Seborrheic dermatitis is a common skin condition that affects the scalp and oily areas of the body. It’s characterized by redness, scales, and sometimes mild itching. It’s often linked to the overgrowth of Malassezia yeast and an abnormal immune response to this fungus. Non-clinical factors include genetic predisposition, stress, weather changes, and certain neurological conditions. Other conditions like depression, eating disorders, and alcoholism can increase the risk. The condition is chronic and while there’s no cure, symptoms can be managed with appropriate treatment such as medicated shampoos, creams, or lotions. Consultation with a healthcare professional or dermatologist is recommended for proper diagnosis and treatment.
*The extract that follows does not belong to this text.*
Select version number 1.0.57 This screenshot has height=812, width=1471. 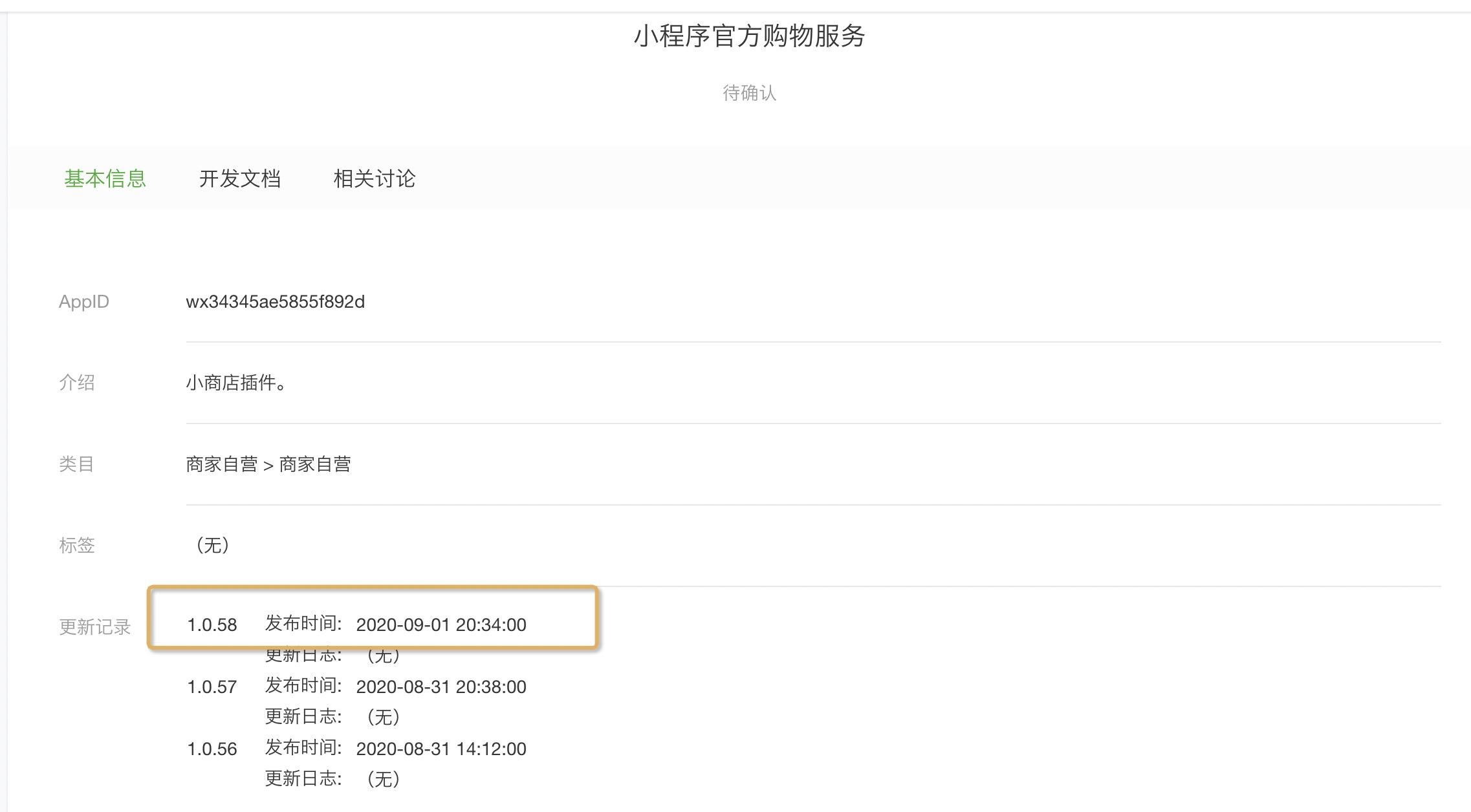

Seborrheic dermatitis is a common skin condition that mainly affects the scalp, but can also occur in oily areas of the body, such as the face, upper chest, and back. It’s characterized by redness, scaly patches, dandruff, and sometimes mild itching.

Clinical Causes

  1. Malassezia Fungi: Seborrheic dermatitis is believed to be related to overgrowth of a yeast fungus known as Malassezia, which is normally present on the skin’s surface. When the balance of the skin’s natural flora is disrupted, this fungus can proliferate and lead to symptoms.
  2. Immune Response: Some people may develop seborrheic dermatitis because they have an abnormal or inflammatory immune response to these fungi.

Non-Clinical Factors

  1. Genetic Factors: There may be a genetic predisposition in some people, making them more susceptible to developing seborrheic dermatitis.
  2. Stress and Fatigue: These can worsen the symptoms of seborrheic dermatitis, although the exact mechanism isn’t fully understood.
  3. Weather: Symptoms may flare up in dry, cold seasons and improve in warmer, humid seasons.
  4. Neurological Conditions: Conditions like Parkinson’s disease and HIV are associated with a higher risk of seborrheic dermatitis. It’s not entirely clear why, but it might be related to the body’s immune response.
  5. Other Medical Conditions: People with certain conditions like depression, eating disorders, alcoholism, acne, rosacea, and psoriasis might be at higher risk.

It’s important to note that while these factors can contribute to the development of seborrheic dermatitis, they do not necessarily cause the condition. Seborrheic dermatitis is a chronic condition, meaning it can be managed and symptoms can be reduced, but there’s usually no cure.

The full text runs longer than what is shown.